The outbreak of the new strain of P. aeruginosa in the US is particularly concerning. It is resistant to the antibiotic carbapenem (CRPA).

This strain, called VIM-GES-CRPA, possesses two additional enzymes (VIM and GES) that render many β-lactam antibiotics ineffective, making it challenging to treat.

The strain on the contaminated eye drops

In one instance, a 72-year-old man was diagnosed with an ongoing infection and severe vision loss in his right eye.

Experts found both his eye and eye drops to have an infection of the resistant strain. The doctor prescribed targeted antibiotics hourly.

However, despite weeks of treatment and some improvement, the infection persisted, and his vision did not return.

Unfortunately, a 68-year-old woman from Miami had to undergo the removal of her infected right eye last September after using eye drops to alleviate irritation caused by her contact lenses.

A health expert initially diagnosed her red and swollen eye as a scratched cornea and treated it with broad-spectrum antibiotics.

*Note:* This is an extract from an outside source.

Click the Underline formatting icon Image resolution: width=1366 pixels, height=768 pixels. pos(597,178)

Her pain persisted despite returning to doctors 10 times over the month. Then she eventually became legally blind.

Only in January, after her clinic advised her to stop using the eye drops following the CDC’s notice of the outbreak, was a connection made between the eye drops and the infection.

The patient is now suing the manufacturer, distributors, and healthcare provider. She is also suing the insurer for forcing her to switch to the problematic product.

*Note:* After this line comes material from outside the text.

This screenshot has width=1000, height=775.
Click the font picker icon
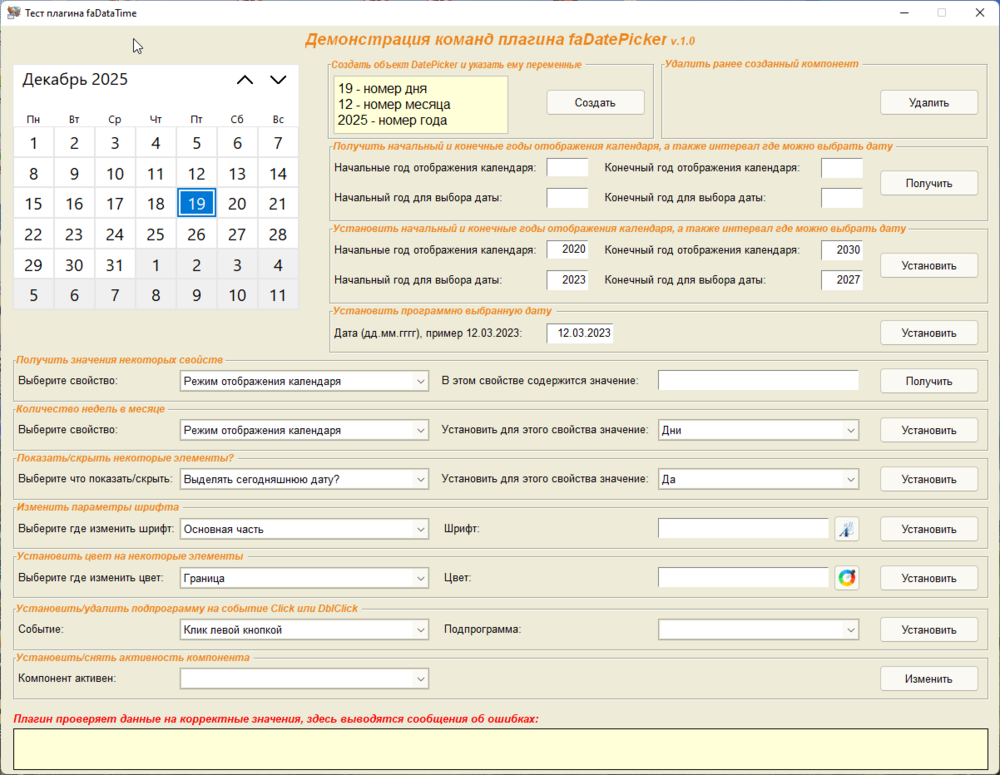(x=847, y=529)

Despite the lack of testing confirming a connection between their eye drops and the outbreak, EzriCare’s US distributors have withdrawn the product from the market.

Similarly, Global Pharma Healthcare has voluntarily recalled the product. This move is in response to a list of violations filed by the US Food and Drug Administration. It includes insufficient microbial testing.

Contaminated eye drops are a serious issue that can lead to severe infections and even death. Healthcare providers and patients need to take proper precautions to prevent the contamination of eye drops.